● **Requirement 1**: In the text on the Tullett v BGC appeal, what duty applies to forward contracts?
● **Requirement 2**: Rewrite the part of the text on the Tullett v BGC appeal that opens with the words "The Court of" and closes with "team poaching scenarios).", swapping "brokers" for "traders".

● **Text provided**:

The duty of trust and confidence applies to forward contracts; employees may therefore lawfully withdraw from those contracts if the future employer breaches this duty, according to a recent Court of Appeal ruling. However, the Court also expressed reservations as to whether forward contracts are lawful.

The Court of Appeal has dismissed an appeal from the judgment in Tullett v BGC (reported in our earlier ebulletin). The key rulings are:

  • Tullett had not constructively dismissed its brokers by seeking to dissuade them from leaving and thereby to renege on their forward contracts with rival BGC, even though it had disavowed having this intention at the outset of its discussions with them. There will only be constructive dismissal if, on an objective assessment, an employer manifests an intention to abandon and altogether refuse to perform its contracts with the brokers. Here Tullett's manifest intention was the contrary, ie to preserve the contracts with the employees (as will usually be the case in team poaching scenarios).

● **Supplied records**:
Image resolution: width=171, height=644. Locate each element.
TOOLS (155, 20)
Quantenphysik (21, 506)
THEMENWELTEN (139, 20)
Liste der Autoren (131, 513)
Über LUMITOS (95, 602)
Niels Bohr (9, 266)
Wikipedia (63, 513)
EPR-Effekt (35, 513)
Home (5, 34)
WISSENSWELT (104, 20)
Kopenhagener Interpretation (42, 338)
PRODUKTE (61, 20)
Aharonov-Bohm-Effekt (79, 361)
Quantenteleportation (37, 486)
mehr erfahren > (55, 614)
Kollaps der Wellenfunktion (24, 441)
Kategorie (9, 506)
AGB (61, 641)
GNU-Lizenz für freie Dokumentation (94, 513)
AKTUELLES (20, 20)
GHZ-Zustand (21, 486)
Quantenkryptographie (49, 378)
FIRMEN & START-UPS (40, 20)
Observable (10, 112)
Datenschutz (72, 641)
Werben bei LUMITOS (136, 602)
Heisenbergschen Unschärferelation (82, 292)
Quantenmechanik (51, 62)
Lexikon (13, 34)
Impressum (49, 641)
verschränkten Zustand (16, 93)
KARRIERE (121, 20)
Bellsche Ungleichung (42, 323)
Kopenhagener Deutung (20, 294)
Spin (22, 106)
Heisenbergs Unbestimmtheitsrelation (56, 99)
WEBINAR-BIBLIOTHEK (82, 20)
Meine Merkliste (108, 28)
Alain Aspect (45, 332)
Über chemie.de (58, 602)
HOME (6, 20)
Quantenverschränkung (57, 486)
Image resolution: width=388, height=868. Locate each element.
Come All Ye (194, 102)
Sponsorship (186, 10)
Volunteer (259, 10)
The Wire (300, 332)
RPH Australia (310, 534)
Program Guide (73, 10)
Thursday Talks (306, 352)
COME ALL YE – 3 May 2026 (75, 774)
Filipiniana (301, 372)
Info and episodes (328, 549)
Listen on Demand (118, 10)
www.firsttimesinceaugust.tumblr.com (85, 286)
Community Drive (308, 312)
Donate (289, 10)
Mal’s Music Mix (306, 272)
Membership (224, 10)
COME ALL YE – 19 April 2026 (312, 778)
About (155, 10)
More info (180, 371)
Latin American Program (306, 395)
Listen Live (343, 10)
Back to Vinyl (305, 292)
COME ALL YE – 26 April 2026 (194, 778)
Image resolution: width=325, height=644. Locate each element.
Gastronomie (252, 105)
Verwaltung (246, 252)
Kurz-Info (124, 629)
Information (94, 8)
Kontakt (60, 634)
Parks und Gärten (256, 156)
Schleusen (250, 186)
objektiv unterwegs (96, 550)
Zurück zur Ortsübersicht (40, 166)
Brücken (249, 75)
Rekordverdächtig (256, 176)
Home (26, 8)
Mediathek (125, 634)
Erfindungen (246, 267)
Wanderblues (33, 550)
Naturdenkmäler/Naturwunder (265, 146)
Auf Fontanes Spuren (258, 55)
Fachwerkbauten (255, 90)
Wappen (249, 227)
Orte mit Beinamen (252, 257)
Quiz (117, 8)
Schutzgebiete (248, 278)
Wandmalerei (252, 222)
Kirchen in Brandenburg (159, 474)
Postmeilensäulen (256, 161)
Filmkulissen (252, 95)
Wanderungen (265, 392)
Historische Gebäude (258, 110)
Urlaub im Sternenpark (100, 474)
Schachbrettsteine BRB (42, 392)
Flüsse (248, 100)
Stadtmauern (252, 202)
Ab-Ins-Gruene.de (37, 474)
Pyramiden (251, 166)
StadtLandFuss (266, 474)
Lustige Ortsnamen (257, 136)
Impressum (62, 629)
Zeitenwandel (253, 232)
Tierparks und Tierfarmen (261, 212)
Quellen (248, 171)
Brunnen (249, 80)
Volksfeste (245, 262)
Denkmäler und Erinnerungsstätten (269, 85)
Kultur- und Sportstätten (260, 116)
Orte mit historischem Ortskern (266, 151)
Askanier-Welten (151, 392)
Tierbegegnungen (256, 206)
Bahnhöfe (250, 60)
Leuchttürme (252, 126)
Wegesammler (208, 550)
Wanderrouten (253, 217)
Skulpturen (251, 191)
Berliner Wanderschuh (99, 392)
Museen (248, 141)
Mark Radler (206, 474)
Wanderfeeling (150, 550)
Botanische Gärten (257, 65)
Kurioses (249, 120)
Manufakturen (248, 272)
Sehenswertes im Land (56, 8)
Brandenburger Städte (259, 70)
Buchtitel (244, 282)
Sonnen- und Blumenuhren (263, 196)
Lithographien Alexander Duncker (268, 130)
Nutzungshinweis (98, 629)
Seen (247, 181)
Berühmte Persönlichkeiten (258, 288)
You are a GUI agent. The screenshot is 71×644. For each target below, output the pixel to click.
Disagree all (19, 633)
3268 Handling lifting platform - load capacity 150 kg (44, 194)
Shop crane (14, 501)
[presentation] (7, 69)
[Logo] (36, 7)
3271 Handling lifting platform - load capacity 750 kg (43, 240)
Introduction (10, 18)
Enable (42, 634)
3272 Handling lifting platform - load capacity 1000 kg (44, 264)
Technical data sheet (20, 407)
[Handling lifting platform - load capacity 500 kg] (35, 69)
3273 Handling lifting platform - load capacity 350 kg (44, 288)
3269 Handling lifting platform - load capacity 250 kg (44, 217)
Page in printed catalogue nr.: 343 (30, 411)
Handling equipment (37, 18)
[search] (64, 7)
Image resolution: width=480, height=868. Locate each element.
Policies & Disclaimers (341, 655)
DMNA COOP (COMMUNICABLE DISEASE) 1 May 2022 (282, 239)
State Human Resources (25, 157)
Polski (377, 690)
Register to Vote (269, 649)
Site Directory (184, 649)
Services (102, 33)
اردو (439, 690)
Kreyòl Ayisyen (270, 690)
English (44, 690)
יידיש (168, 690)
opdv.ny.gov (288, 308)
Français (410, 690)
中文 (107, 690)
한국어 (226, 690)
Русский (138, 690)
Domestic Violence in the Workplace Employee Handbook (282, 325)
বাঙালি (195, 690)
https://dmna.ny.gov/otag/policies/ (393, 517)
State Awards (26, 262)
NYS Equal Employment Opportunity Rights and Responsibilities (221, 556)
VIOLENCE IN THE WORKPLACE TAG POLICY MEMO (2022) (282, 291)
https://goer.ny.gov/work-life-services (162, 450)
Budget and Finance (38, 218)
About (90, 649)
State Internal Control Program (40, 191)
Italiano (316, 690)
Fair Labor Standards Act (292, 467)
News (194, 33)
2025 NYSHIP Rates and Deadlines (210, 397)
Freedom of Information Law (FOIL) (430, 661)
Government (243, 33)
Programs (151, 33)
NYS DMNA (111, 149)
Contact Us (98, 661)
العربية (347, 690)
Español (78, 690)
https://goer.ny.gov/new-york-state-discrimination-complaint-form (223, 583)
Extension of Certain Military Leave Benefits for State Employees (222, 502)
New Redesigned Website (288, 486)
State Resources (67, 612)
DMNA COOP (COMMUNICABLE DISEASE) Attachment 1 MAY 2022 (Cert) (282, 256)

● **Task answer 1**: The duty of trust and confidence.

● **Task answer 2**:
The Court of Appeal has dismissed an appeal from the judgment in Tullett v BGC (reported in our earlier ebulletin). The key rulings are:

  • Tullett had not constructively dismissed its traders by seeking to dissuade them from leaving and thereby to renege on their forward contracts with rival BGC, even though it had disavowed having this intention at the outset of its discussions with them. There will only be constructive dismissal if, on an objective assessment, an employer manifests an intention to abandon and altogether refuse to perform its contracts with the traders. Here Tullett's manifest intention was the contrary, ie to preserve the contracts with the employees (as will usually be the case in team poaching scenarios).